Bei einer als »Podiumsdiskussion« angekündigten Veranstaltung im Januar im Tübinger Audimax waren sich die beiden einzigen Referenten Gestwa und Marie-Agnes Strack-Zimmermann vollkommen einig: Die Vorsitzende des Verteidigungsausschusses des Bundestags forderte »Taurus«-Raketen für die Ukraine, der Professor sprach sich für eine Politik der militärischen »Stärke«, für »Aufrüstung und Abschreckung« aus. Auf die Frage, ob ein solcher Auftritt mit der Zivilklausel der Universität zu vereinbaren sei – in deren Grundordnung heißt es: »Lehre, Forschung und Studium an der Universität sollen friedlichen Zwecken dienen« –, antwortete die »Stabsstelle Hochschulkommunikation« schmallippig, die Veranstaltung sei »weder Teil der universitären Lehre noch Teil eines Forschungsprojekts« gewesen.

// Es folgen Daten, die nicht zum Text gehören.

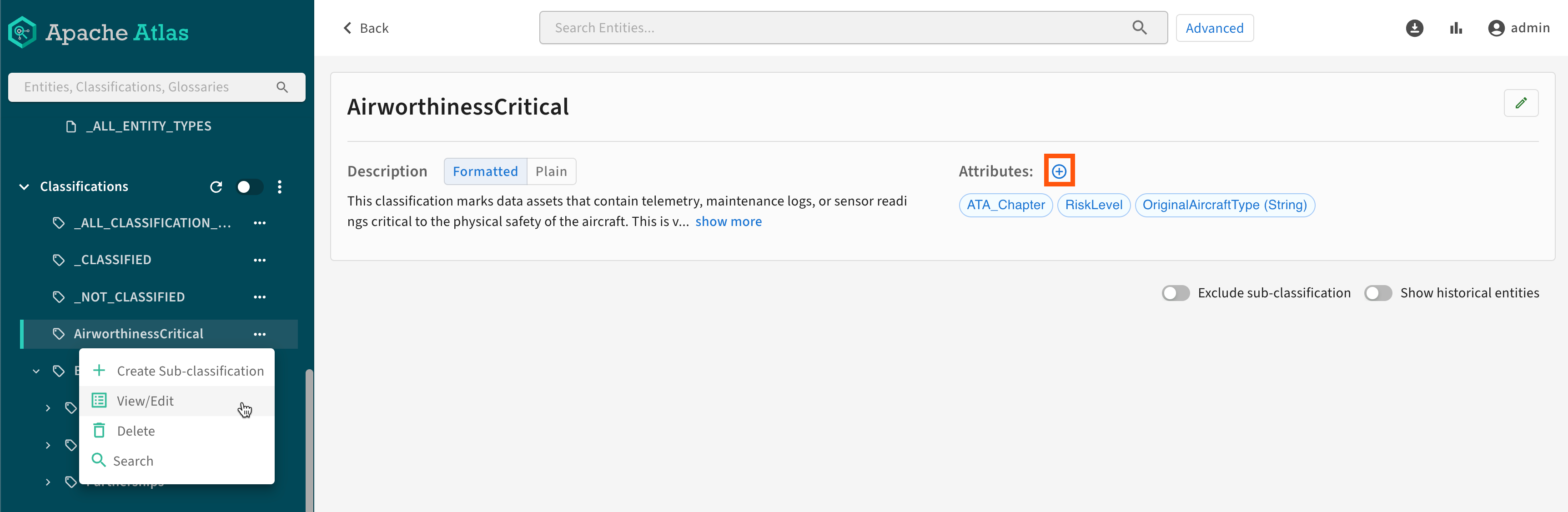Collapse the Classifications section
This screenshot has width=1568, height=512.
tap(25, 187)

»Selbstgefällige Friedensbewegte« würden »dem Kreml in die Karten spielen«, so Gestwa im Rahmen einer Kundgebung im Februar – »›Taurus‹ jetzt!«, donnerte es über den Tübinger Marktplatz. Auch anlässlich des Todes des russischen Oppositionspolitikers Alexej Nawalny organisierte Gestwa eine Kundgebung. Dort behauptete er, dieser habe sich zwar auf »fremdenfeindliche Abwege« begeben, sich von solchen »früheren Fehleinschätzungen« aber »deutlich und glaubhaft distanziert«. Nach Belegen dafür gefragt, antwortete er mit Verweisen auf Artikel, in denen tatsächlich das genaue Gegenteil steht, nämlich, dass Nawalny mehrfach erklärte, noch hinter diesen Aussagen zu stehen – ein Beispiel für die preiswürdige vorbildliche »Wissenschaftskommunikation«?

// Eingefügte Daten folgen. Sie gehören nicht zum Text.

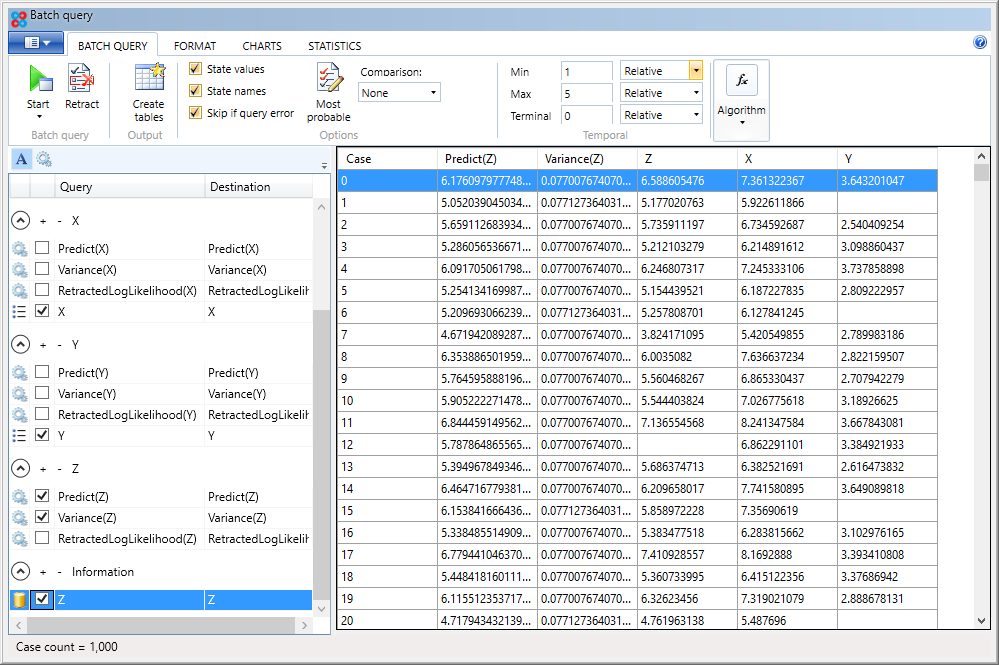
Task: Open the STATISTICS ribbon tab
Action: [x=334, y=45]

Die Universität verteidigt den Professor. In seinen Äußerungen sieht sie »keinen Konflikt zur Zivilklausel«: Diese gebe kein »Rezept« für einzelne Wissenschaftler vor, wie sie »ihr Recht auf freie Meinungsäußerung gestalten«. Ob die Universität mit der Preisvergabe Gestwas Forderung nach Waffenlieferungen unterstütze? Man äußere sich »grundsätzlich nicht zu politischen Entscheidungen«.

In einer im Februar veröffentlichten Pressemitteilung hieß es, der Preis werde »in einer öffentlichen Feierstunde verliehen«. Nun soll der Festakt auf einmal – »aus Kapazitätsgründen« – unter Ausschluss der Öffentlichkeit stattfinden. Das sei von Anfang an so geplant gewesen, bei der ursprünglichen Ankündigung habe es sich um einen »redaktionellen Fehler« gehandelt, der in die Pressemeldung »reingerutscht« sei, so die PR-Abteilung der »Exzellenzuniversität«. Von ihrer Behauptung, die Vergabe des Preises sei »schon immer eine universitätsinterne Feier« gewesen, ist sie inzwischen wieder abgerückt – nachdem sie darauf hingewiesen wurde, dass nachlesbar ist, dass alle Verleihungen des Preises seit 2021 öffentliche Veranstaltungen waren. Die Preisverleihung findet am 15. Mai ab 17 Uhr im »Pfleghofsaal« der Universität statt – mit Protest ist zu rechnen.